Poésie païenne que celle de Guil­laume Decourt. Les deux pre­miers recueils (La Ter­mi­tière aux édi­tions Gros Textes, Le Chef-d’œu­vre sur la tempe aux édi­tions du Coudri­er) l’avaient déjà illus­tré. Le troisième, Un Ciel soupape, est à cet égard une con­fir­ma­tion. Et il faut don­ner à cet adjec­tif l’ac­cep­tion orig­inelle du terme latin « paganus » : ver­nac­u­laire, attaché à la terre. Les fig­ures fan­tas­magoriques qui la hantent, et que l’on pour­rait aus­si appar­enter à des êtres mythologiques, sont des divinités de la terre et, sin­gulière­ment, de la fécon­dité. Qu’elles soient féminines, alors elles sont abon­dam­ment humides, qu’elles soient mas­cu­lines, alors elles seront vigoureuse­ment ithy­phalliques : à la fois turges­centes et fécon­des, tou­jours prêtes à recevoir la semence ou à la faire jail­lir. Ain­si celle qui « fut bénite au basil­ic » et « ne red­oute point les pro­ces­sions » est la même dont le sexe « cha­touille orgueilleuse­ment celui qui le fouit avec un savoir d’octopode ».

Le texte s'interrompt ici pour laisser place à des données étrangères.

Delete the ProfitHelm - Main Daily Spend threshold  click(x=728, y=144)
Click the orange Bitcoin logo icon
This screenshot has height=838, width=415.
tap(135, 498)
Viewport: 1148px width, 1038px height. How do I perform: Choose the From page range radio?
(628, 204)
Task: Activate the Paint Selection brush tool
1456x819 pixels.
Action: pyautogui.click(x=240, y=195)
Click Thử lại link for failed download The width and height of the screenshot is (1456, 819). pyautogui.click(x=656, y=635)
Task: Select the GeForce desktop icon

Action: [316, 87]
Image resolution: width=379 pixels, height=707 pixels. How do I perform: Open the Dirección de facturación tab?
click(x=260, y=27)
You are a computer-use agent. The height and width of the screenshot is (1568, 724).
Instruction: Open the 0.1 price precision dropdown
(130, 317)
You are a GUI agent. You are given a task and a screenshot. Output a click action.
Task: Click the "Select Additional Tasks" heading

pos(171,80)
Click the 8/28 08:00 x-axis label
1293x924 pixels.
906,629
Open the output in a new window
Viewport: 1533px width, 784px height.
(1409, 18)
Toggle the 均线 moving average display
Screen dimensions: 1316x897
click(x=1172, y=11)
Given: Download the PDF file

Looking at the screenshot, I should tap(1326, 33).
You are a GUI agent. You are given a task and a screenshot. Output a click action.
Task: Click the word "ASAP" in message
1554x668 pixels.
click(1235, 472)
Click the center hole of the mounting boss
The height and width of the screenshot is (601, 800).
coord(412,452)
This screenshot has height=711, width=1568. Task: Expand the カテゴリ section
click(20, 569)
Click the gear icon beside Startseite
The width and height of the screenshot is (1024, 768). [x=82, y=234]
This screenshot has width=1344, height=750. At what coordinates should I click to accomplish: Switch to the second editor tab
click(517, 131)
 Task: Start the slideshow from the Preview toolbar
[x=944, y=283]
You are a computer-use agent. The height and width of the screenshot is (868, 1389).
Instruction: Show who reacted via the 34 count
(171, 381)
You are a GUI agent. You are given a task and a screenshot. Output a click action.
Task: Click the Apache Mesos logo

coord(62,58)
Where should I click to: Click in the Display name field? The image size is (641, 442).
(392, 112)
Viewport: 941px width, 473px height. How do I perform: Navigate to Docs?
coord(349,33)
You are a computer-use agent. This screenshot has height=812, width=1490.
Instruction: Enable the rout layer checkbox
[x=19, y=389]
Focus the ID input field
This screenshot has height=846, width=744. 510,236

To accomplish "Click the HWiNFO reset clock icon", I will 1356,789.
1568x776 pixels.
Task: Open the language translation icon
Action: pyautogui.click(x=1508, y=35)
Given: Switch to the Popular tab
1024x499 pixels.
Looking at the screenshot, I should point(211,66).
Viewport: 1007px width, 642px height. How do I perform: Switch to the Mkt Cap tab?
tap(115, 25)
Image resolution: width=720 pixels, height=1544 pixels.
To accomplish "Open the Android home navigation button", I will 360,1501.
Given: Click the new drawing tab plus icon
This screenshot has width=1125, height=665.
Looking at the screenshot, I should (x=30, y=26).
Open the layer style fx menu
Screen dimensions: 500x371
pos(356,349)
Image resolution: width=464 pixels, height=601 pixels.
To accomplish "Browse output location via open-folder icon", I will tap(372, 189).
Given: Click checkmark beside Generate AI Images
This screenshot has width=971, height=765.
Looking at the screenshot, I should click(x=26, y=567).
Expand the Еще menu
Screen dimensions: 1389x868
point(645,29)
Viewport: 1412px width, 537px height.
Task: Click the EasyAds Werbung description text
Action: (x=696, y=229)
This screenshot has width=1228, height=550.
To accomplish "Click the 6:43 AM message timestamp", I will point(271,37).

Cette fer­veur païenne ne saurait aller sans un rite qui est, comme on l’at­tendait, entière­ment dépourvu de tout hori­zon tran­scen­dan­tal. Ce qui fait s’ex­clamer le poète, sur un mode tri­om­phal : « Je touche bien le bout du monde ». Car il s’ag­it de touch­er la chair du monde, ou d’être touchée par elle. Point d’e­sprit, ici, ni de spécu­la­tions, mais une chair vibrante, bandée. Ou plutôt : l’e­sprit s’est résolu en une matière pétrie d’in­tel­li­gence, et tout le tra­vail du poète, est de ressen­tir, et de don­ner à ressen­tir la pro­fondeur et la richesse de cette chair du monde.

Or, quand il s’ag­it de célébr­er ce monde clos sur son indi­ci­ble sur­puis­sance, la parole est l’in­stru­ment le plus effi­cace, et elle devient acte, de même que dans les rit­uels mag­iques des peu­plades pre­mières : « Toute parole en l’air manque tou­jours d’en­sevelir. » Le poète chante l’amour du monde tel qu’il est, indif­férent aux idéal­ismes desséchants, mais imprégné, tel un fruit délec­table, de toutes les sèves : « Foutaise de ce qui est en puis­sance et grésille­ment des cigales encore bien après la fin du jour. » Ici, comme l’an­nonce le titre de l’un des poèmes du recueil, on ne part pas en expédi­tion vers quelque roy­aume à con­quérir au delà des ter­res con­nues, mais on cabote. Cab­o­tage fructueux, où le nau­tonier, étreint par le pressen­ti­ment inquié­tant de la mort, trou­ve aus­si une vic­toire qui, pour être intime, n’en est pas moins sublime.

« Elle — femme au regard \ Eloigné – \ Sur­git déjà de l’eau \ Nue comme un psaume \ Il s’agira de vivre \ Maintenant »

Poésie d’au­tant plus forte que, situ­ant son foy­er en dehors de la sub­jec­tiv­ité du poète, elle est tournée vers l’autre et l’ailleurs. Toute chose, fût-elle quo­ti­di­enne ou vul­gaire, trou­ve sa place dans le poème et, devenant naturelle­ment mot et rythme, accède par là même à l’é­tat d’ex­is­tence supérieure que lui con­fère le verbe poétique.

« C’est encore un moyen par­mi d’autres de trem­bler à l’irréductible ».